On Tuesday afternoon, NCAA presidents approved a plan - presented by conference commissioners - that would institute a four-team, seeded playoff to determine college football's national champion. The new deal would begin with the 2014 season and run through 2025.
WVU would have still been playing in the Orange Bowl (or similar BCS game) last season even with a four-team playoff.
The four teams would be chosen and seeded by a selection committee, with the semifinals held as current bowls and the National Championship to be bid out each year. Although the exact bowls were not released, the presidents did state that the semifinals would rotate between a set of six bowl sites.
The financial parameters were established - and believed to be in the billions, with a "b" - but the details were not made public.
So the question on Mountaineer fans' minds is: how does this effect West Virginia?
First, let's take a look back....
If this setup were in place over the last few decades, it would have had very little, if any, impact on West Virginia's post season chances.
In 1988, the Mountaineers were already selected for the National Championship game, so the four-team tournament would have made things more difficult. No. 1 Notre Dame would have faced off against No. 4 Florida State, while No. 2 Miami battled No. 3 West Virginia.

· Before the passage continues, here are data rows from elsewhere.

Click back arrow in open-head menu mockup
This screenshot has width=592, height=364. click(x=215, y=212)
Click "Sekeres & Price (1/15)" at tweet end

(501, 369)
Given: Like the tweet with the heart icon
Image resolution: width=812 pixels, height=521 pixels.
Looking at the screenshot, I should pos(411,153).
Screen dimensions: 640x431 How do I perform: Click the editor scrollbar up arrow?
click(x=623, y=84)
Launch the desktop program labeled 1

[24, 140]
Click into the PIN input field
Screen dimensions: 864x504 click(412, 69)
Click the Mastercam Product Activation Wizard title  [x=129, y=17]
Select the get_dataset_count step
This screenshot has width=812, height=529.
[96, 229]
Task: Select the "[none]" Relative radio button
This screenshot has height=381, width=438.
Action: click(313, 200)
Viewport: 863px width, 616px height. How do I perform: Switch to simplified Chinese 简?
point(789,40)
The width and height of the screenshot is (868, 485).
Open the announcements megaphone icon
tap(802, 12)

In 1993, instead of being relegated to a Sugar Bowl game against Florida, West Virginia would have been in the playoffs, avoiding the lopsided matchup against the Gators. Instead, the No. 3 Mountaineers would have played No. 2 Nebraska, with the winner playing either No. 1 Florida State or No. 4 Notre Dame. No offense to Robert Walker and company, but that may have turned out just as bad as the Sugar Bowl against UF.
As for 2005, 2006, 2007 and 2011 - all double digit wins in recent years - West Virginia finished off their seasons with victories in major bowls in order to earn their lofty ranking. However, pre-postseason, the Mountaineers were too far down in the polls to be considered legitimate options for one of the top four teams.
How about going forward....
A four-team playoff chosen by a selection committee that takes into account strength of schedule is definitely a plus for West Virginia - and really any team in the Big 12 or Southeastern Conference. Take this season for instance. If WVU and Oklahoma were to both go 11-1 with the Sooners losing in Morgantown and the 'Eers losing in Austin, both preseason Top 10 teams would have a legitimate case to be included in the new "final four" of college football, regardless of what records other teams possess.
With the BCS still in place the next two years, one or both of those teams would be on the outside looking in if that scenario were to play out this fall.
Going forward, the Mountaineers will be presented with a greater chance of winning a National Championship than they would have if that current BCS system were to remain intact.